Defrosting will take of the order of hours, to within an order of magnitude

In reply to James Jackson: logT=-kt+c

In reply to andy_e:

You should defrost in the 'fridge...

In reply to andy_e:
Ask a cook (or Google) rather than a physicist.

In reply to andy_e: AFAIK it depends on the silliness of the belt, the tightness of the trousers and the coefficient of hair floppyness

Andy F

In reply to andy farnell:

Has NOBODY got the answer yet?

In reply to malk:

Gah midnight typing. Indeedy.

The model clearly breaks down as setting T = 0 doesn't work. Need to take the limit as T->0 I suppose.

In reply to James Jackson:

All temperatures in any equation where you are using absolute, not relative temperatures, will need to use an absolute temperature scale (e.g. Kelvin). In such a scale, T=0 is a silly place anyway.

In reply to andy_e:


SPOILERS***
If you want just a simple answer with all the hard work done:
http://webserver.dmt.upm.es/~isidoro/bk3/c11/Heat%20conduction.pdf

Welcome.

In reply to andy_e:
From someone who's had the worst week of their life and is in for s pretty f***end up Xmas, thank you so much for this thread which Has had me in stitches.

In reply to andy_e:

It's a bit more complicated - basically a three stage sequential process. First you have to heat the pork up to 0C (mass x 15 x specific heat capacity), then you have to melt all the water in it (mass of water x specific latent heat of fusion of water), then you have to heat it all to 15C (mass x 15 x specific heat capacity). I would make the simplifying assumption that the room is very large and the air is circulating so you can always have air at 15C in contact with the pork ... then set up the equations for each stage!

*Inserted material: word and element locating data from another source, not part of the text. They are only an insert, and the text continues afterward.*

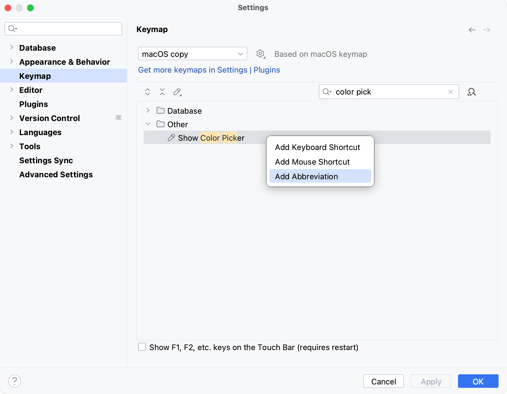Click the Expand All icon in keymap toolbar
Image resolution: width=507 pixels, height=394 pixels.
click(148, 92)
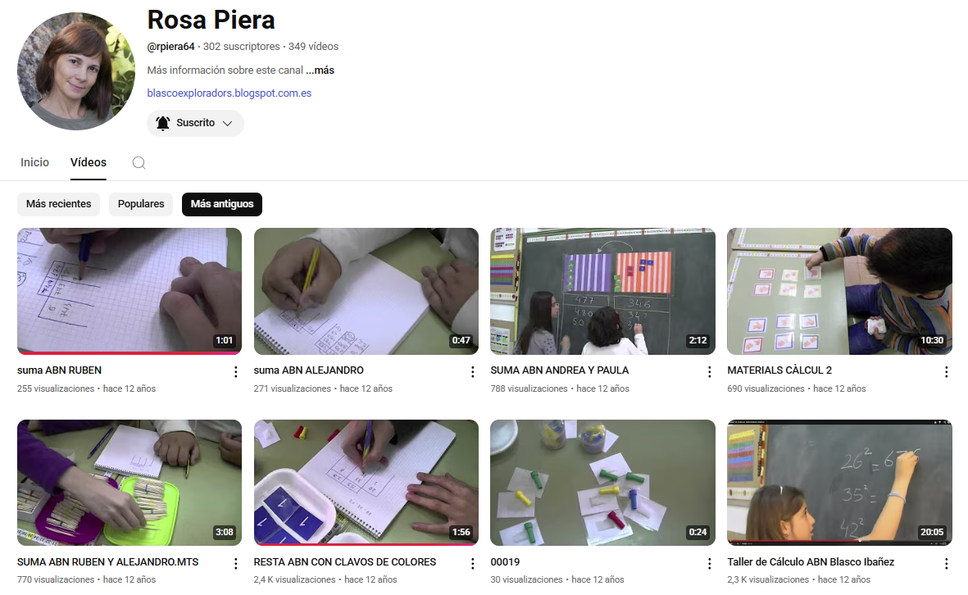Open options menu for SUMA ABN ANDREA Y PAULA

coord(709,371)
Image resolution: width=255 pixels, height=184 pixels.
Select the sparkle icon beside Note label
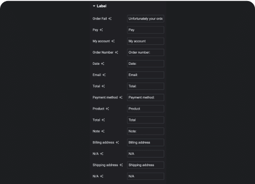coord(103,131)
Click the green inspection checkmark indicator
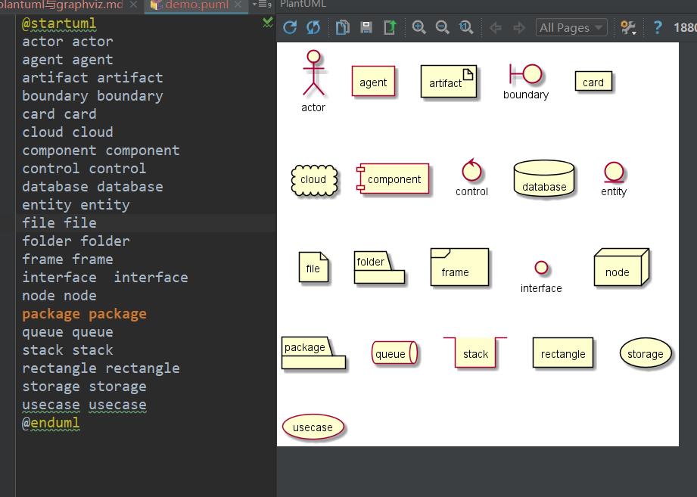The height and width of the screenshot is (497, 697). (267, 23)
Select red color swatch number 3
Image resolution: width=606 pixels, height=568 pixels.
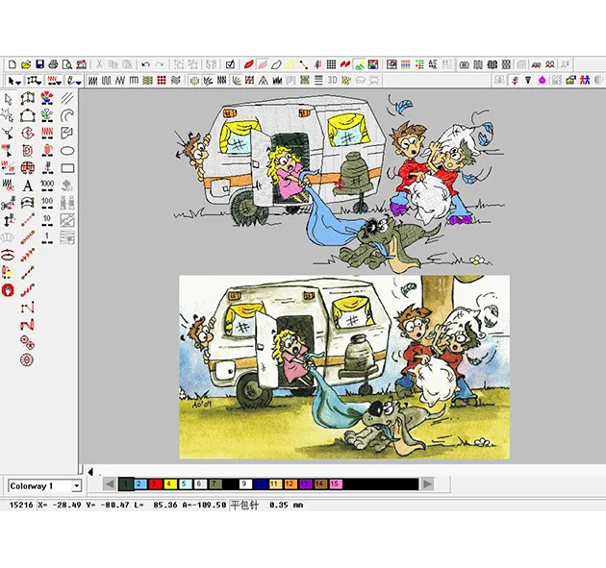pyautogui.click(x=154, y=485)
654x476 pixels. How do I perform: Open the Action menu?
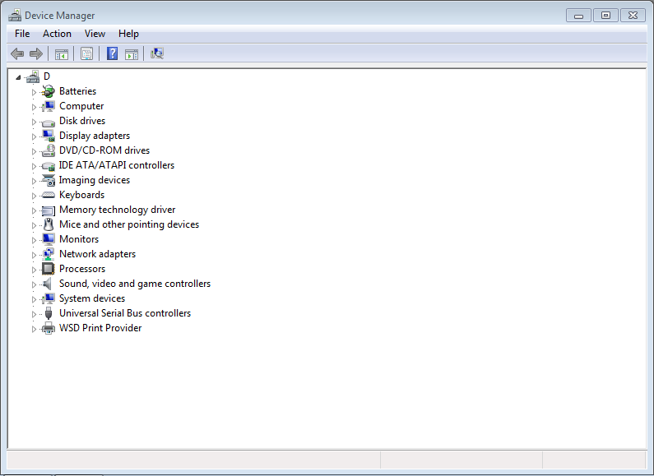click(57, 34)
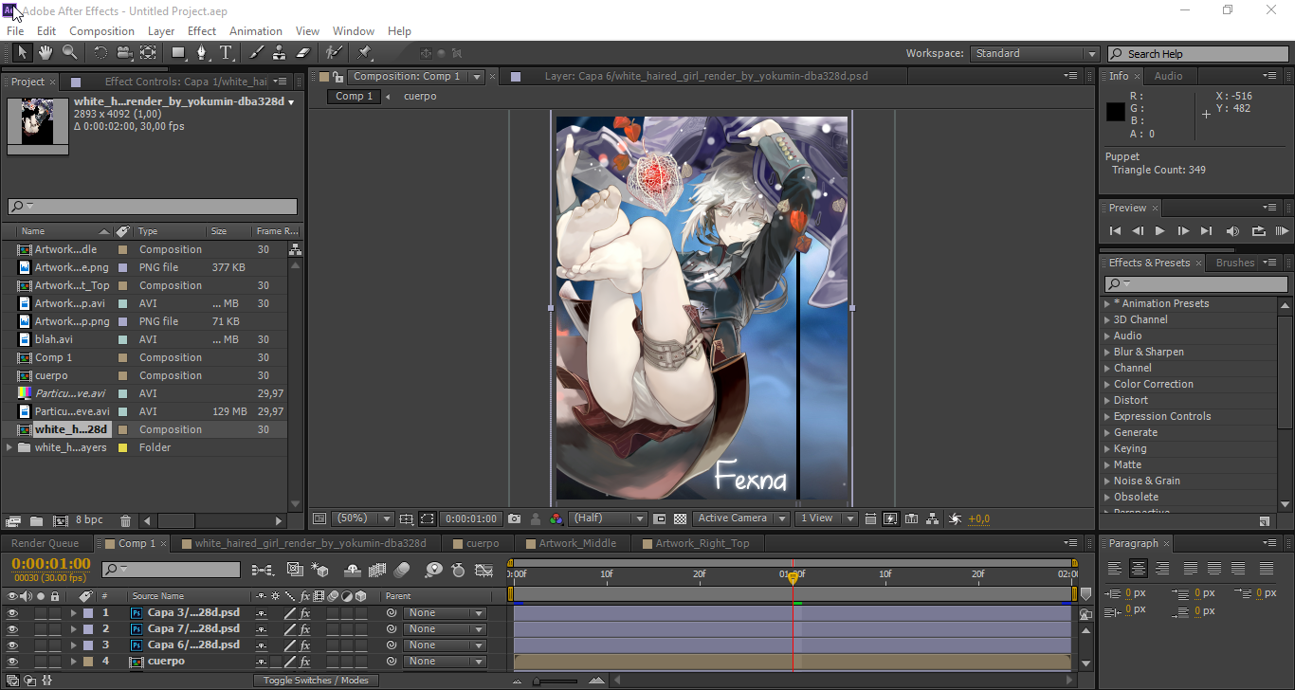Select the Eraser tool
This screenshot has width=1295, height=690.
pyautogui.click(x=303, y=53)
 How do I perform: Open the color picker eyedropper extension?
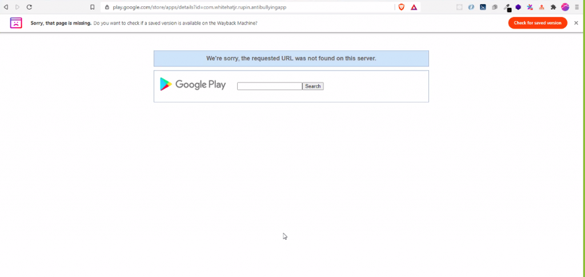coord(507,7)
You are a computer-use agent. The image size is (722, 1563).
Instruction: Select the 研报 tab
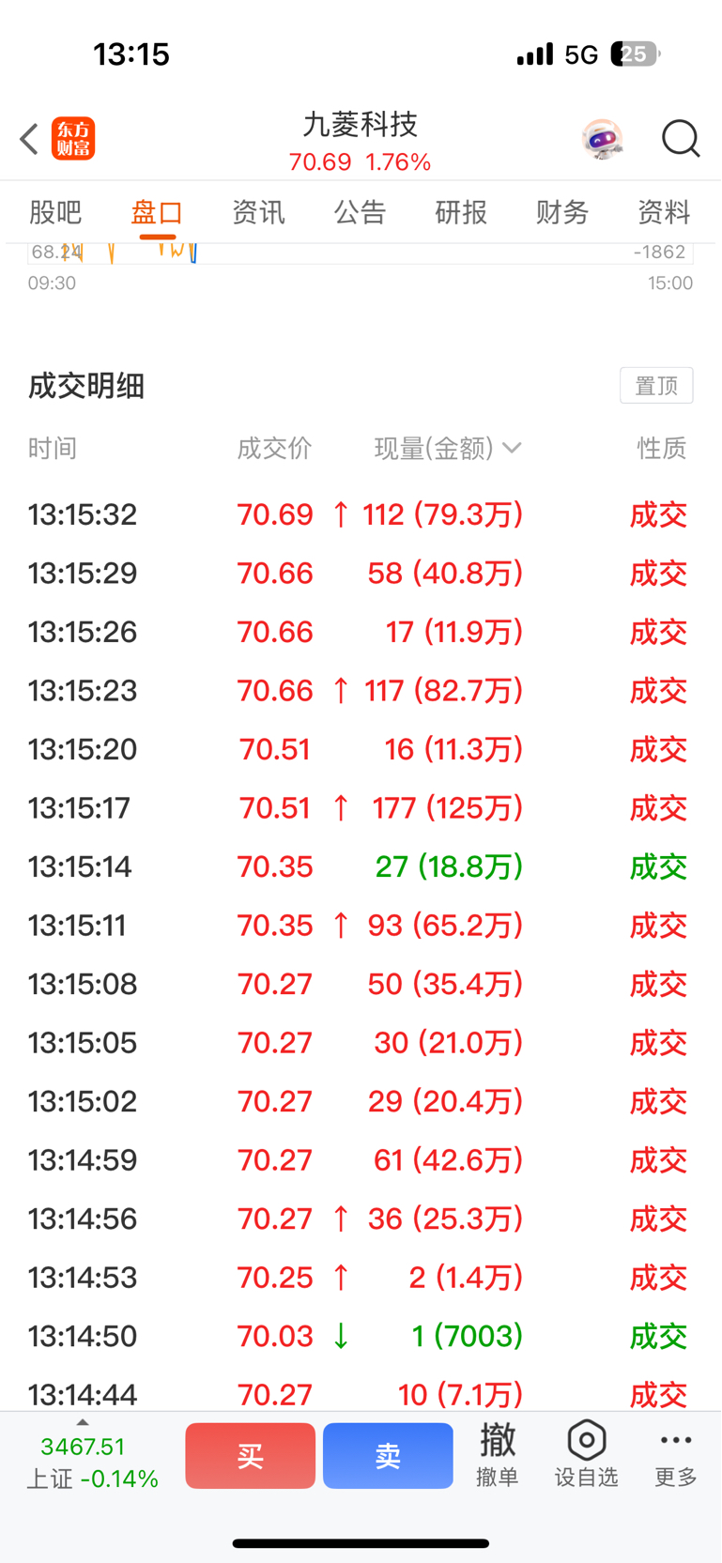(461, 212)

In reply to Submit to Gravity:


I recall being in the chip shop in Spean Bridge in winter, a few years back, we had a coffee to warm us up whilst we waited for the fish to cook, the woman serving had forgotten to put the milk jug in the fridge, and left it on the counter, the milk was frozen solid, she put it in the fridge again , presumably to defrost.

In reply to malk:

Quite. Big bowl, bucket or spare sink, and cover the wrapped joint in water. It'll be ready by tomorrow tea time.

In reply to andrewmcleod:

Nah, it still breaks down. Now it's not 1am, the complete equation is:

dT(t) / dt = -k(T(t) - Ta)

where Ta is the atmospheric temperature. Solving this gives:

T(t) = Ta + (T0 - Ta) * exp(-kt)

where T0 is the initial temperature of the object. Solving for fully defrosted implies T(t) = Ta, which still results in a log(0). Makes sense as it's an asymptotic process.